CPP 17: Poster Session I

CPP 17.12: Poster

Montag, 1. April 2019, 17:30–19:30, Poster B1

Correlated ion motion in lithium bis(trifluoromethanesulfonyl)imide – glyme solvate ionic liquids: Atomistic insights from molecular dynamics simulations — •Andreas Thum¹, Diddo Diddens², and Andreas Heuer¹ — ¹Institut für Physikalische Chemie, Westfälische Wilhelms-Universität Münster, Corrensstraße 28/30, 48149 Münster, Germany — ²Helmholtz-Institut Münster (IEK-12), Forschungszentrum Jülich GmbH, Corrensstraße 46, 48149 Münster, Germany

Motional coupling of ions strongly influences the ionic conductivity of electrolyte solutions and ionic liquids (ILs). In both, the overall anticorrelated motion of like-charged ions reduces the conductivity compared to the ideal Nernst-Einstein conductivity. In electrolyte solutions, the overall correlated motion of opposite-charged ions lowers the conductivity, too. Contrary, in ILs this motional coupling is overall anticorrelated and enhances the conductivity.

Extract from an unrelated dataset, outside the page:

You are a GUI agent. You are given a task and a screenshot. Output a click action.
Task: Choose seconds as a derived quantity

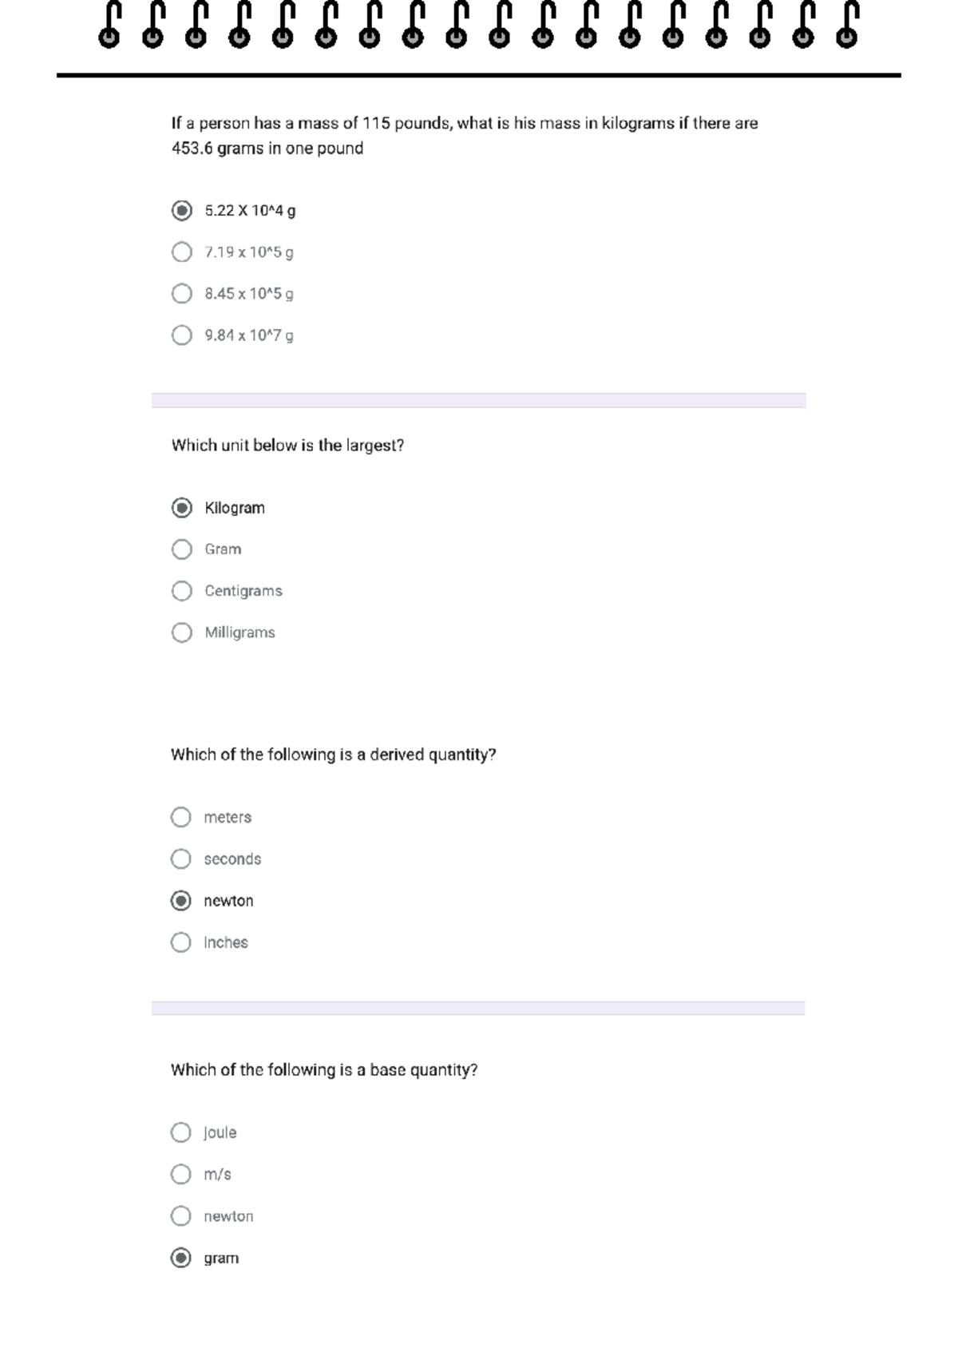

To see how dynamic ion correlations evolve in time and space, we performed molecular dynamics simulations of mixtures of lithium bis(trifluoromethanesulfonyl)imide with glymes. These mixtures are known to form solvate ionic liquids (SILs) if mixed in a 1:1 molar ratio. The mixtures investigated here had molar ratios of 2:1, 3:2, 1:1, 1:2, 1:4 and 1:8, covering highly concentrated solutions, SILs and conventional solutions. We found that regarding the motional ion coupling the 2:1, 3:2, 1:1 and 1:2 mixtures behave like conventional ILs, whereas the 1:4 and 1:8 mixtures behave like conventional electrolyte solutions.